> _Exercise_
Copy each entry precisely as written, and do not carry over the pictures.

_ _ _ _ _

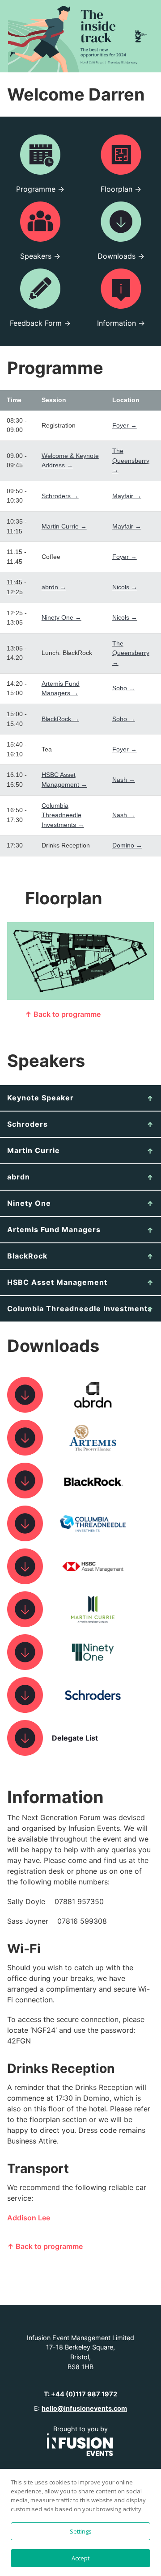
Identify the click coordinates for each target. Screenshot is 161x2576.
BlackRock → (60, 718)
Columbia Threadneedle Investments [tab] (79, 1308)
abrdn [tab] (18, 1176)
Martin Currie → (64, 526)
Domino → (127, 845)
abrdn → (54, 587)
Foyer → (124, 425)
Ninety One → (61, 617)
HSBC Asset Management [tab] (57, 1282)
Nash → (123, 779)
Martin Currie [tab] (33, 1150)
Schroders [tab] (27, 1124)
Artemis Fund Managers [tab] (54, 1229)
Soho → (123, 688)
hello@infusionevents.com (84, 2408)
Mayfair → (126, 495)
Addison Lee (28, 2217)
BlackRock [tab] (27, 1255)
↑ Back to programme (63, 1014)
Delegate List (75, 1737)
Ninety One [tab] (29, 1203)
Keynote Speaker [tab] (40, 1097)
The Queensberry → (130, 460)
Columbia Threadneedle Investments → (63, 815)
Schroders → (60, 495)
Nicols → (124, 587)
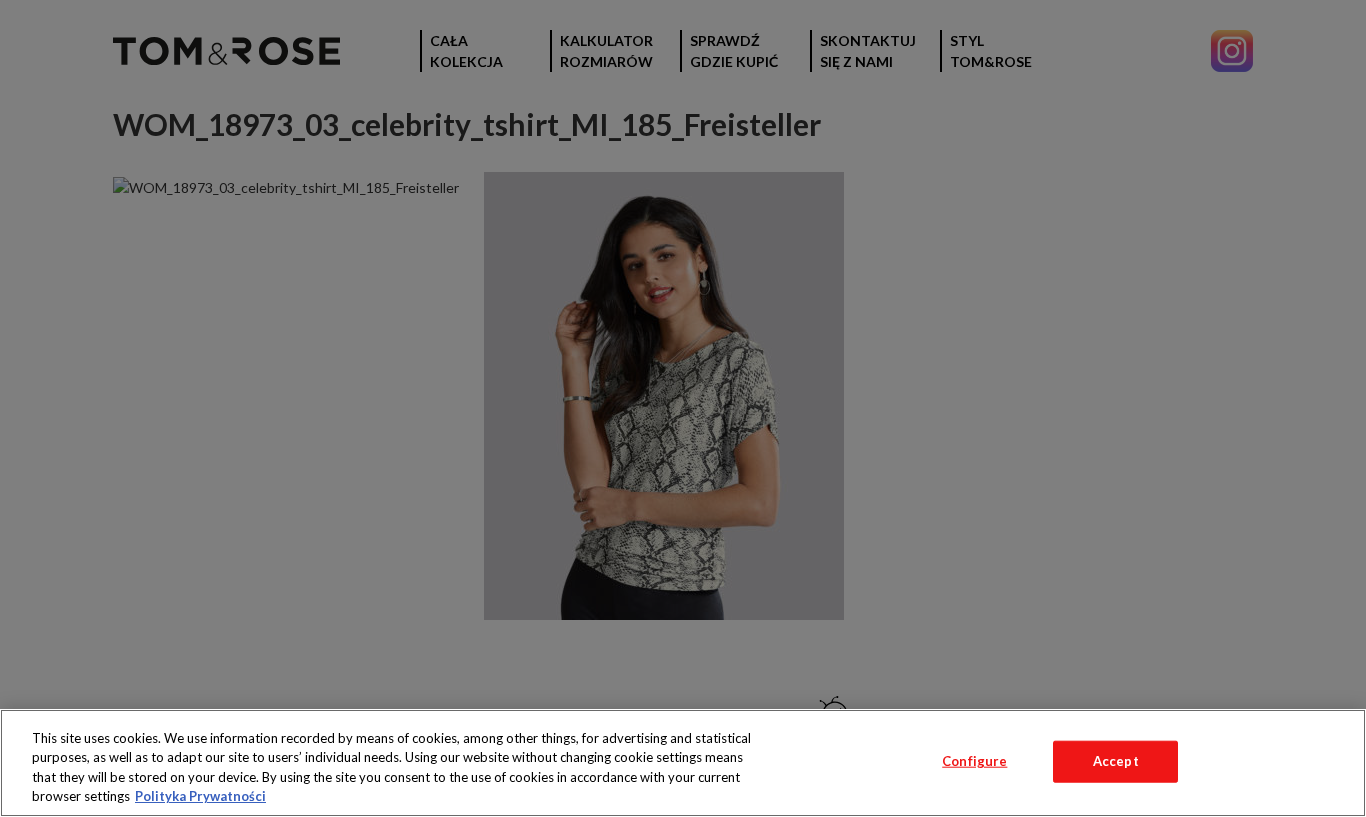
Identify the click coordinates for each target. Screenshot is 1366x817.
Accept (1116, 761)
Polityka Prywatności (200, 796)
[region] (683, 763)
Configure (974, 761)
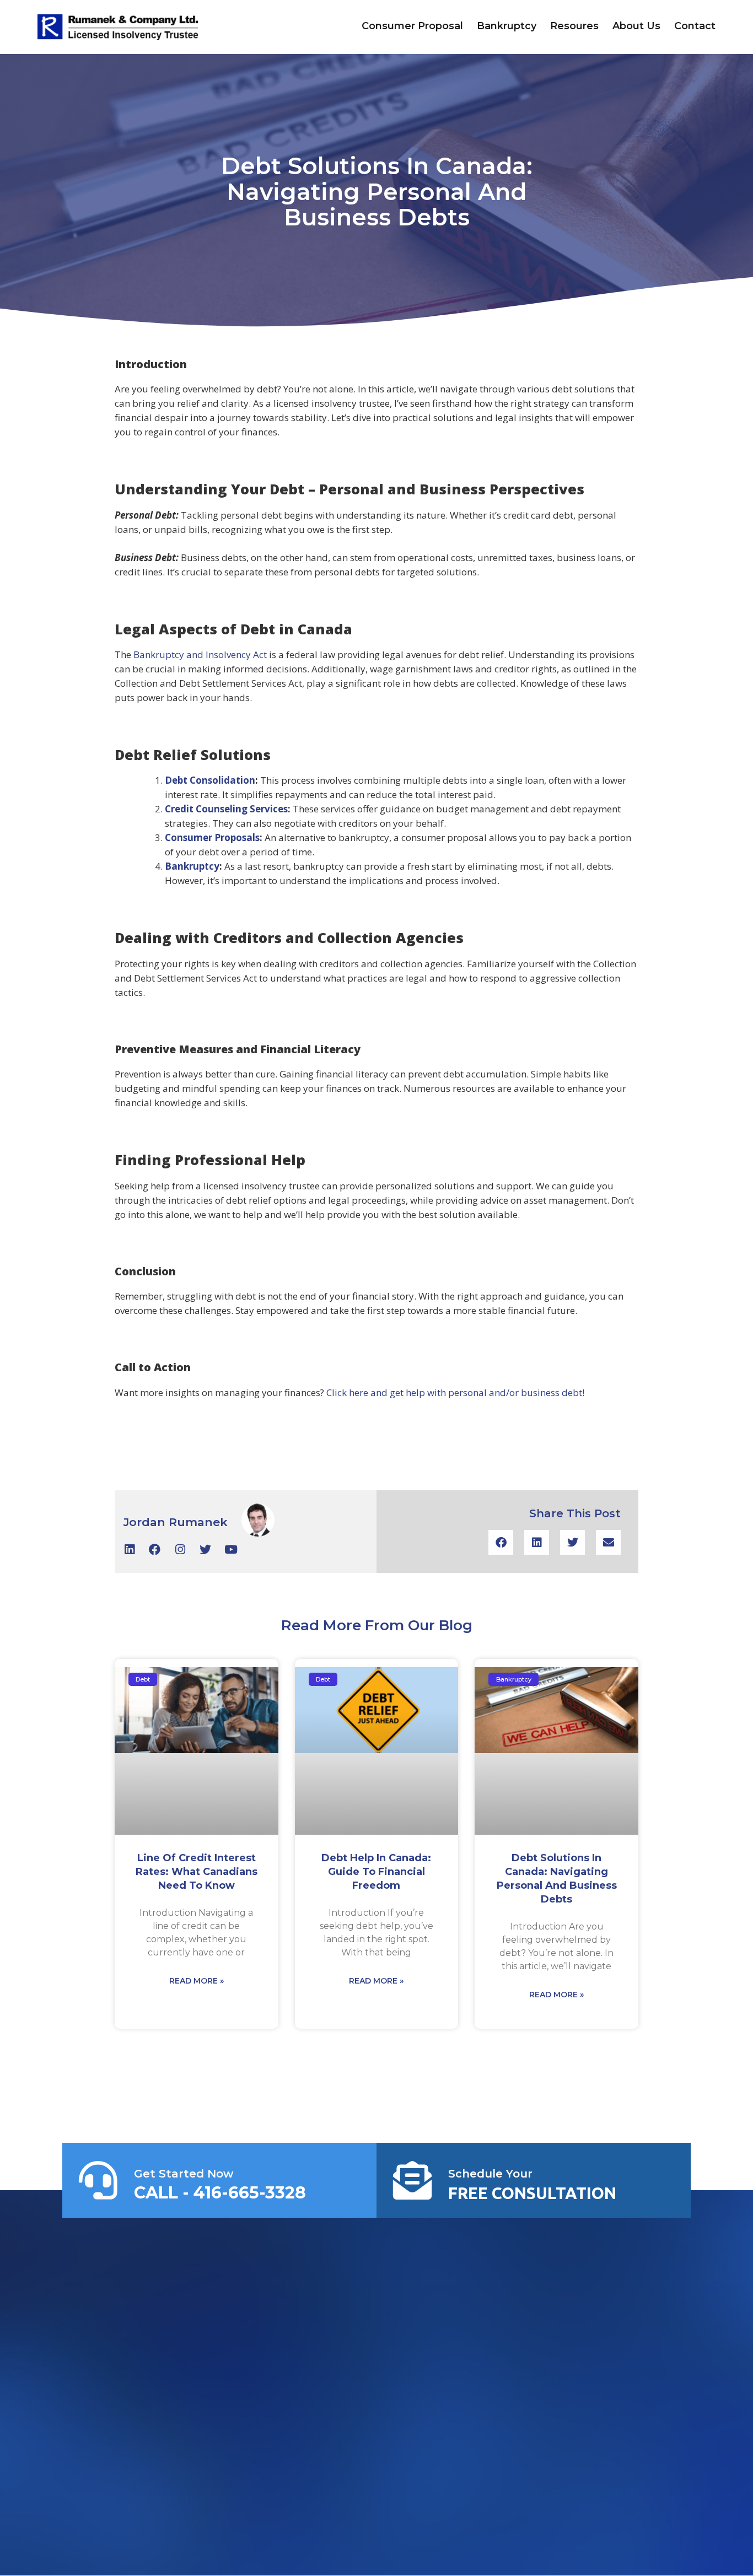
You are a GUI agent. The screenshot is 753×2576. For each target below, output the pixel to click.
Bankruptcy (506, 26)
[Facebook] (154, 1549)
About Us (636, 26)
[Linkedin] (129, 1549)
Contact (695, 26)
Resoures (574, 26)
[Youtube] (230, 1549)
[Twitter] (205, 1549)
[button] (500, 1542)
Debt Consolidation (210, 780)
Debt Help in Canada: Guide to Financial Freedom (376, 1871)
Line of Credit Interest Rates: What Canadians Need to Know (196, 1871)
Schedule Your (490, 2173)
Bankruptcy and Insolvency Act (200, 654)
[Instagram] (180, 1549)
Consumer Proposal (412, 26)
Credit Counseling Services (226, 808)
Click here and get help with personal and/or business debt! (455, 1392)
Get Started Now (183, 2173)
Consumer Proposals (212, 837)
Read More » (196, 1981)
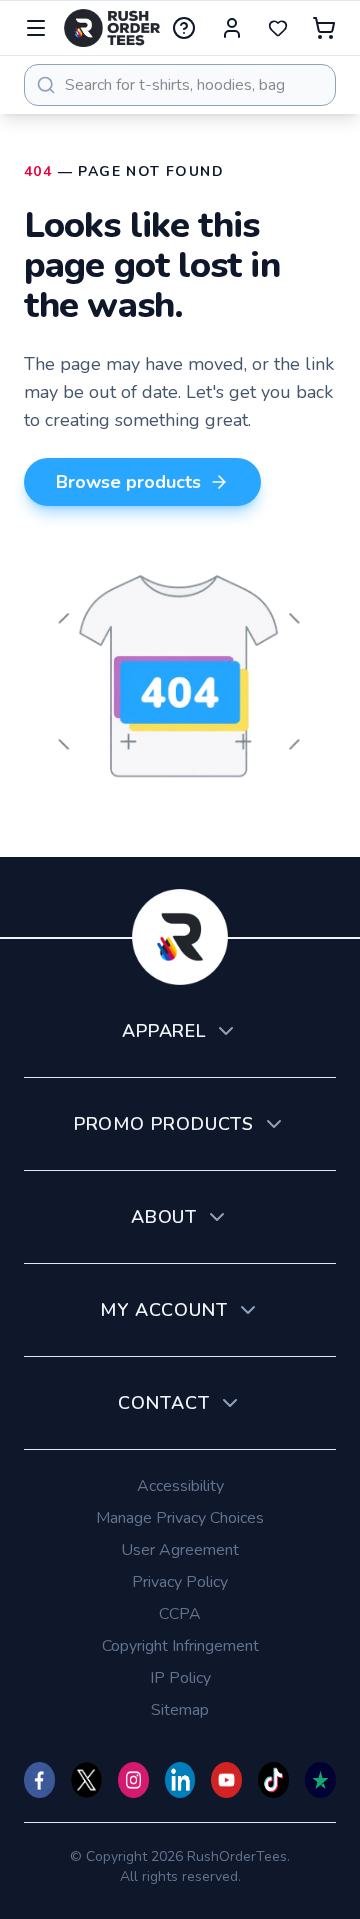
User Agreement (180, 1550)
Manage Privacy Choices (180, 1518)
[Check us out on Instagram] (133, 1780)
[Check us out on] (180, 1780)
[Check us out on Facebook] (39, 1780)
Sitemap (180, 1710)
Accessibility (180, 1486)
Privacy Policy (180, 1582)
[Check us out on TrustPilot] (320, 1780)
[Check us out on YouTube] (226, 1780)
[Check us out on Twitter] (86, 1780)
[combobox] (180, 85)
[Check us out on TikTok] (273, 1780)
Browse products (128, 482)
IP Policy (180, 1678)
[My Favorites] (278, 28)
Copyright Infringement (180, 1646)
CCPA (180, 1614)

_ _ _ _ _

> _Exercise solution_
Identify the click coordinates for each target. Screenshot is 161x2576.
BlackRock → (60, 718)
Columbia Threadneedle Investments [tab] (79, 1308)
abrdn [tab] (18, 1176)
Martin Currie → (64, 526)
Domino → (127, 845)
abrdn → (54, 587)
Foyer → (124, 425)
Ninety One → (61, 617)
HSBC Asset Management [tab] (57, 1282)
Nash → (123, 779)
Martin Currie [tab] (33, 1150)
Schroders [tab] (27, 1124)
Artemis Fund Managers [tab] (54, 1229)
Soho → (123, 688)
hello@infusionevents.com (84, 2408)
Mayfair → (126, 495)
Addison Lee (28, 2217)
BlackRock [tab] (27, 1255)
↑ Back to programme (63, 1014)
Delegate List (75, 1737)
Ninety One [tab] (29, 1203)
Keynote Speaker [tab] (40, 1097)
The Queensberry → (130, 460)
Columbia Threadneedle Investments → (63, 815)
Schroders → (60, 495)
Nicols → (124, 587)
Identify the click coordinates for each target. Screenshot is 1366x817.
Accept (1116, 761)
Polityka Prywatności (200, 796)
[region] (683, 763)
Configure (974, 761)
You are a GUI agent. The screenshot is 753×2576. For each target below, output the pixel to click.
Bankruptcy (506, 26)
[Facebook] (154, 1549)
About Us (636, 26)
[Linkedin] (129, 1549)
Contact (695, 26)
Resoures (574, 26)
[Youtube] (230, 1549)
[Twitter] (205, 1549)
[button] (500, 1542)
Debt Consolidation (210, 780)
Debt Help in Canada: Guide to Financial Freedom (376, 1871)
Line of Credit Interest Rates: What Canadians Need to Know (196, 1871)
Schedule Your (490, 2173)
Bankruptcy and Insolvency Act (200, 654)
[Instagram] (180, 1549)
Consumer Proposal (412, 26)
Credit Counseling Services (226, 808)
Click here and get help with personal and/or business debt! (455, 1392)
Get Started Now (183, 2173)
Consumer Proposals (212, 837)
Read More » (196, 1981)
User Agreement (180, 1550)
Manage Privacy Choices (180, 1518)
[Check us out on Instagram] (133, 1780)
[Check us out on] (180, 1780)
[Check us out on Facebook] (39, 1780)
Sitemap (180, 1710)
Accessibility (180, 1486)
Privacy Policy (180, 1582)
[Check us out on TrustPilot] (320, 1780)
[Check us out on YouTube] (226, 1780)
[Check us out on Twitter] (86, 1780)
[combobox] (180, 85)
[Check us out on TikTok] (273, 1780)
Browse products (128, 482)
IP Policy (180, 1678)
[My Favorites] (278, 28)
Copyright Infringement (180, 1646)
CCPA (180, 1614)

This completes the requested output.